Flaxman’s portrait of Eleanor Porden, her most ambitious surviving painting on canvas, likely executed around 1820, beautifully captures both the sitter’s intellectual prowess and her physical fragility, as well as the vogue for classical design in Regency Britain. Eleanor is shown in repose upon an elegantly curving red-upholstered chaise longue, leaning upon a writing desk, quill in hand and poised above a sheet of writing paper. She wears a simple white muslin dress and is encircled by a filmy white voile wrap adorned with a Greek key design, looping casually over a blue-slippered foot. Atop the desk are two red leatherbound volumes—perhaps containing the sitter’s own verse—and an extraordinarily striking boat-shaped sterling inkstand embellished with acanthus leaves and containing three glass pots of translucent greenish-black ink. The table and chaise longue closely relate to pieces by Thomas Hope (1769–1831), the innovative and influential designer who helped define the Regency style. The table with its winged chimera supports closely resembles a design by Hope published in Household Furniture and Interior Decoration (London, 1807, pl. 15, fig. 2), while the chaise-longue seems to adapt a form found in the same volume (pl. 28, fig. 3).
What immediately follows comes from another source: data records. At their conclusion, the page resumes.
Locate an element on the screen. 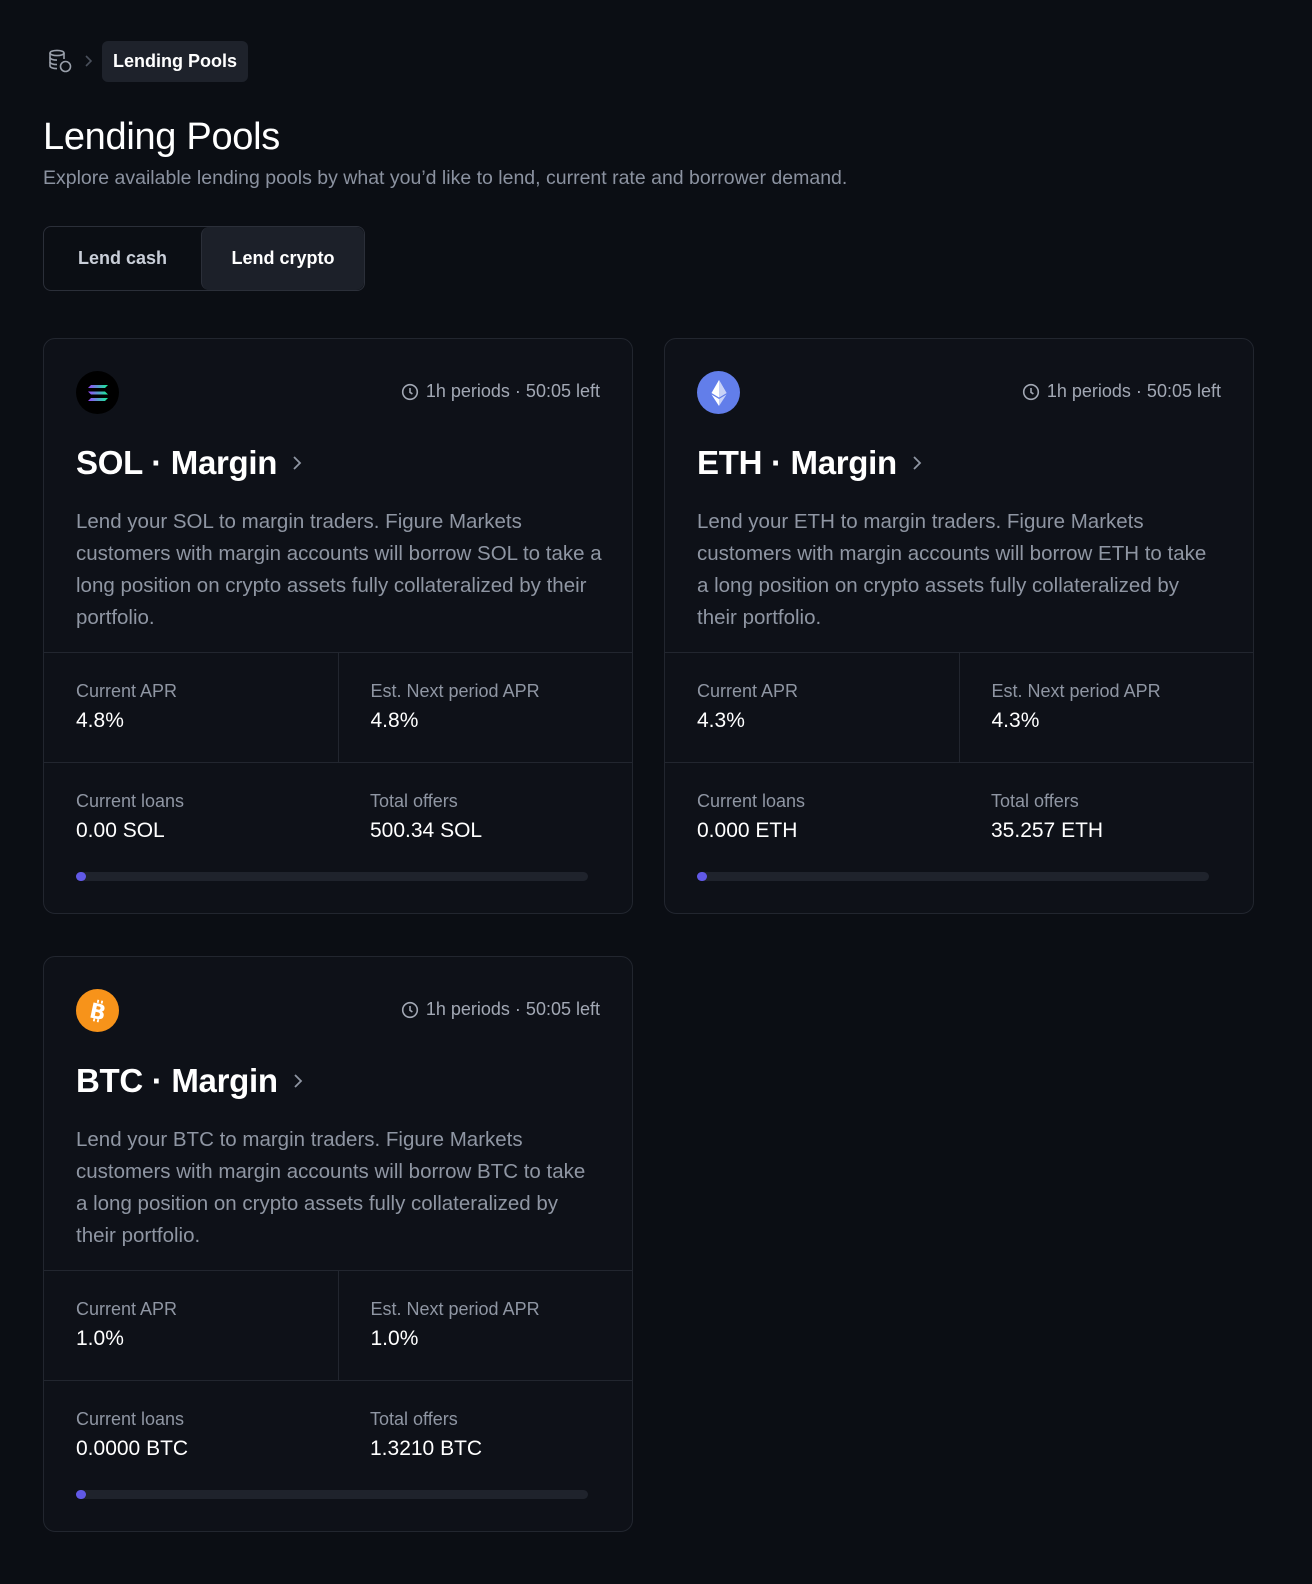  next-period-apr: Est. Next period APR 1.0% is located at coordinates (485, 1326).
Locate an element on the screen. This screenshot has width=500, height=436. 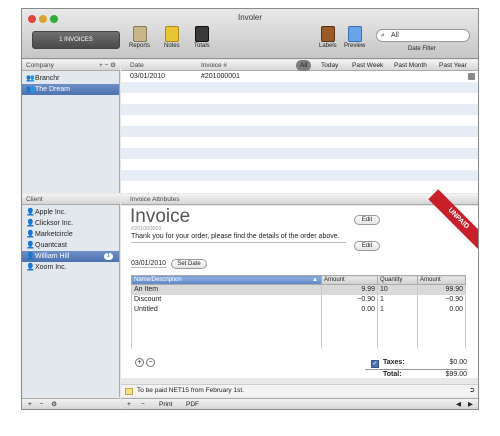
calculator-icon is located at coordinates (202, 34).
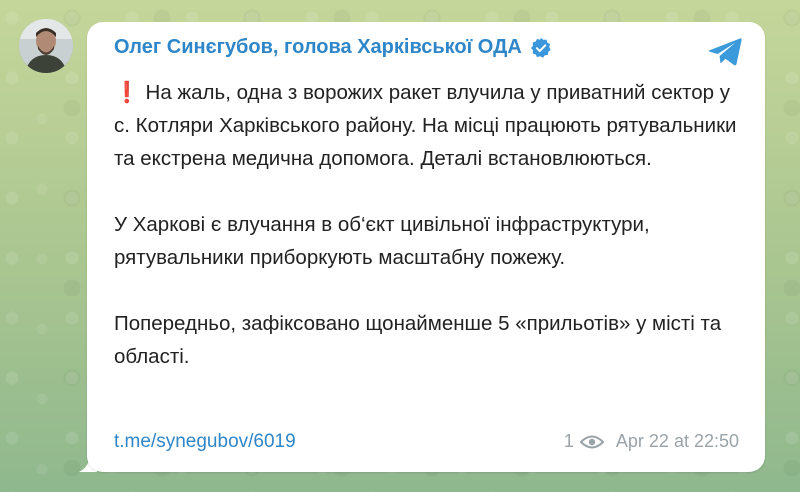 The height and width of the screenshot is (492, 800). I want to click on post-link: t.me/synegubov/6019, so click(205, 442).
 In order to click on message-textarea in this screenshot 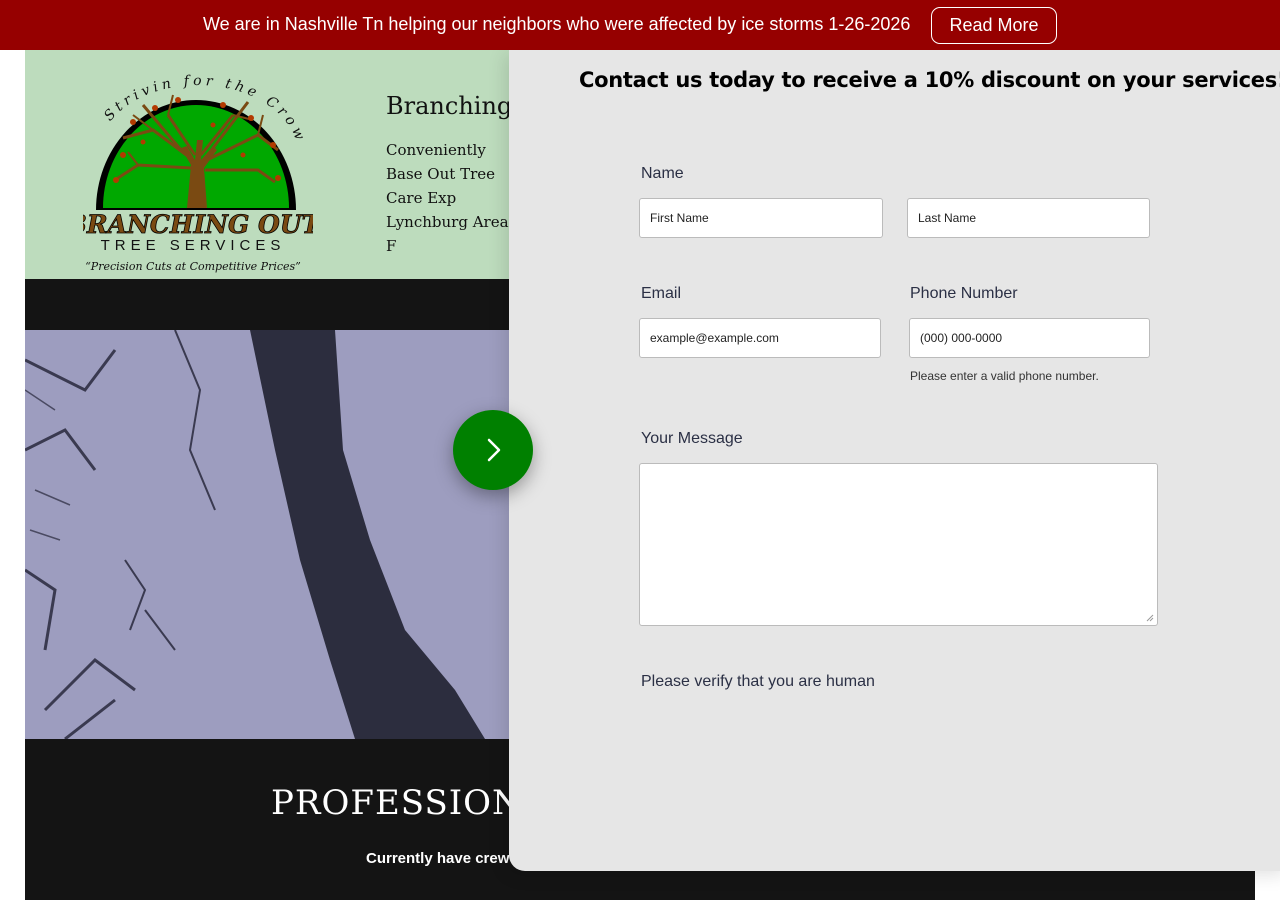, I will do `click(898, 544)`.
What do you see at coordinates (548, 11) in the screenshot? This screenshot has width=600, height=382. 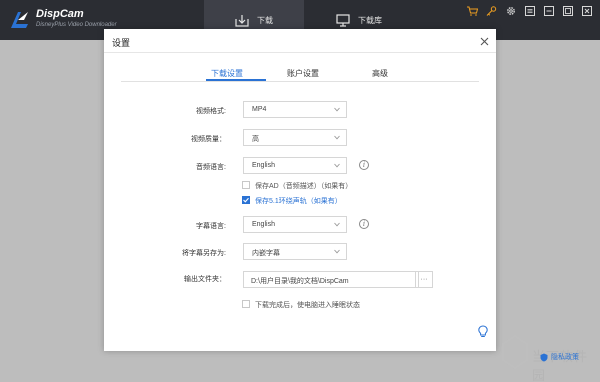 I see `minimize-icon` at bounding box center [548, 11].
Although classical vases appear beside the sitters of many British portraits of the period, as in Sir Martin Archer Shee’s portrait of Hope’s wife Louisa (1807, private collection), the one in the present portrait seems less a fashionable bit of classical capriccio and more a mark of erudition. In form and embellishment it closely resembles the Medici Vase, many copies of which could be found in England in the early nineteenth century. However, the frieze running across the body of the vase substitutes the Sacrifice of Iphigenia on the Medici Vase for the procession of a bull towards a sacrificial altar, a subject found on the antique vase in the garden at Holland House which was among the inspirations for John Keats’ Ode on a Grecian Urn, first published in 1819. Such resonances, and the theme of ut pictura poesis (as is painting, so is poetry) explored by Keats, would have been evident both to the painter and to her sitter, whose Romantic spirit is likewise reflected in the wild twilight landscape visible beyond the red-draped window.